I cannot watch much footage of New Orleans w/o tears. Frustrated that I can’t help in person, frustrated b/c my piddly contribution feels like not enough – My cousin (an AZ firefighter) is there now. I don’t know if I want to hear his tale when he returns. It is all just too sad.
Then there’s the part of me that wonders about the new “media darlings.” They are not refugees. How long before they start getting their own reality TV shows? American Idol: Refugee, Swan: Refugee…etc.
DRAT! I meant to Tivo that Oprah and I forgot. I hate my early onset Alzheimers.
Robyn,
I haven’t read all the comments to see if someone else noted this, but your site doesn’t work in Firefox. Fred’s does though. Can he fix it? I hate having to use IE !

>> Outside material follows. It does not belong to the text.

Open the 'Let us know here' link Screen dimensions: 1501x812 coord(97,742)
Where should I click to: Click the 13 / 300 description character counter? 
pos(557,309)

If it’s not a pee smell, I’d bet he’s having problems with his anal glands. Anals glands are scent glands that release smelly, oily stuff onto their poop so it’s recognized as there’s. Sometimes the glands don’t always release on the poop but on them if they’re alittle plugged, hence the smell. The vet can express them for you. You have now just read Anal Glands 101. Welcome to veterinary medicine.
mia
Love the new design!
About the New Orleans crisis, I keep seeing CNN news occasionally about all the lost/abandoned pets there. It just breaks my heart! They said also that most evacuees had to leave their beloved pets behind, and there’s lots of organizations trying to help rescue and then get pets back to their owners. There’s links to all kinds of such efforts HERE if you or any of your readers wish to donate to that cause.
You might want to really consider keeping Rambo and Jodi; many no-kill shelters and animal shelters are going to be continuously filling up with those N.O. rescues soon. Plus, I know you already love them too. Yes, it’s lots of work (I have seven cats!) but the idea of losing my pets like the evacuees did is devastating to me!